In 2022, the IRS published a guide for defined benefit plan fiduciaries to properly implement accruals in tax exempt and government entity retirement plans. Retirement plan lawsuits centered on actuarial equivalence complaints arise periodically, says Drew Oringer, a partner in and general counsel at the Wagner Law Group, which is not involved in the litigation.
“This is another in a line of cases alleging improper actuarial assumptions,” explains Oringer.
Howard University established the plan in 1976, and the plan was frozen as of June 20, 2010, according to the complaint.
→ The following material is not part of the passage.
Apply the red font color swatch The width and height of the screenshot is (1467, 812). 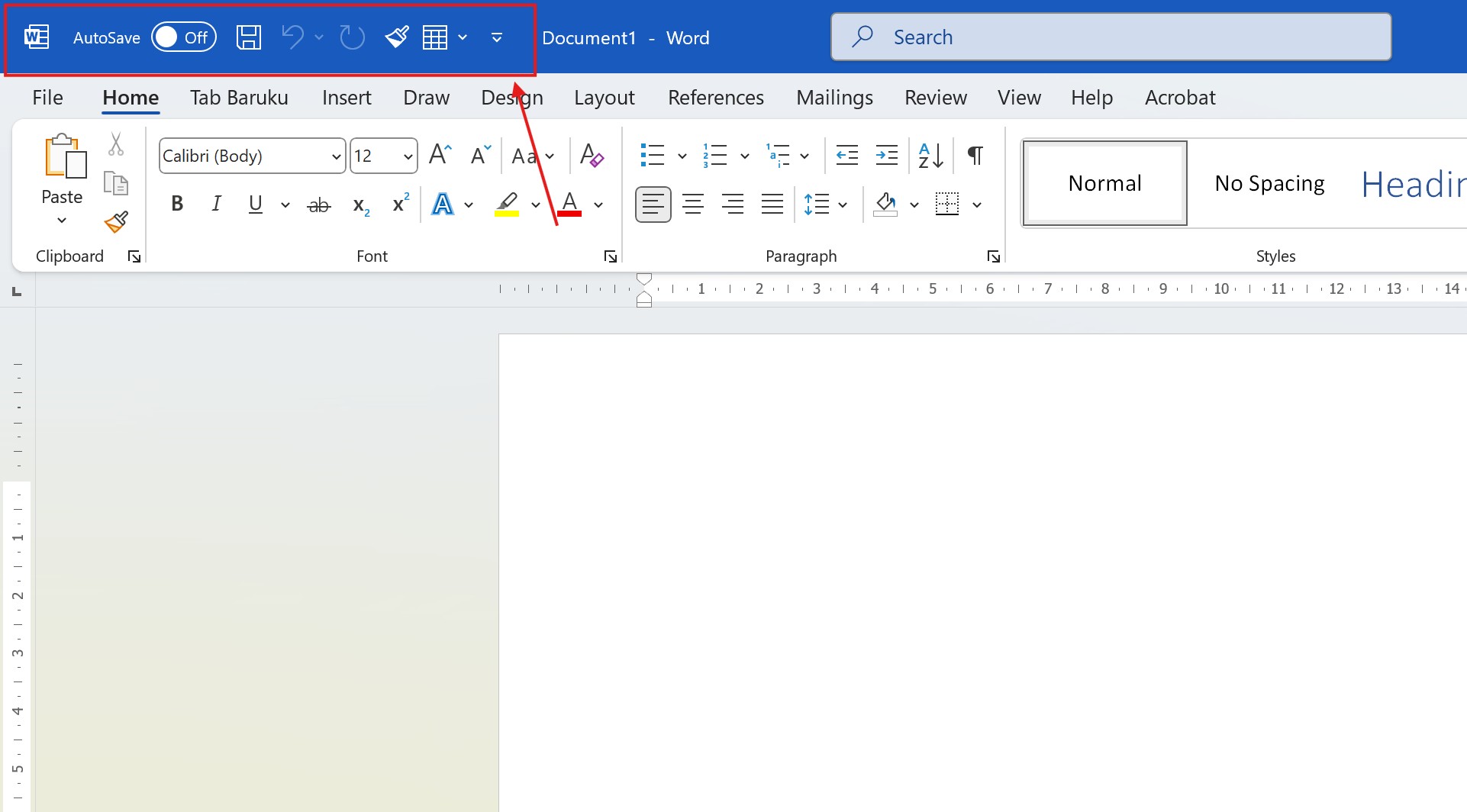coord(569,205)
Participants in the plan are current or former employees of Howard University.
Based on data from the most recently filed public documents, the plan has 4,182 participants and beneficiaries receiving payments from the plan, and Howard University employs 1,019 active participants as of June 30, 2022, according to the complaint.
Based on the plan’s Form 5500 data submitted to the Department of Labor in 2023, the Howard University Employees’ Retirement Plan comprised about $618.5 million in assets under administration for 8,242 participants, as of June 2022.
Whetstone’s complaint seeks to certify a class applying to participants and beneficiaries of the plan who began receiving benefits on or after a date six years prior to the complaint’s filing and whose annuities were undervalued by the plan’s calculations.
The complaint also seeks a declaratory judgment that the formulas used by the plan for determining JSA and QPSA benefits violate ERISA’s actuarial equivalence requirements and its anti-forfeiture provision.
Representatives for Howard University did not return a request for comment.
The purported class of plaintiffs is represented by Siri & Glimstad LLP, based in New York.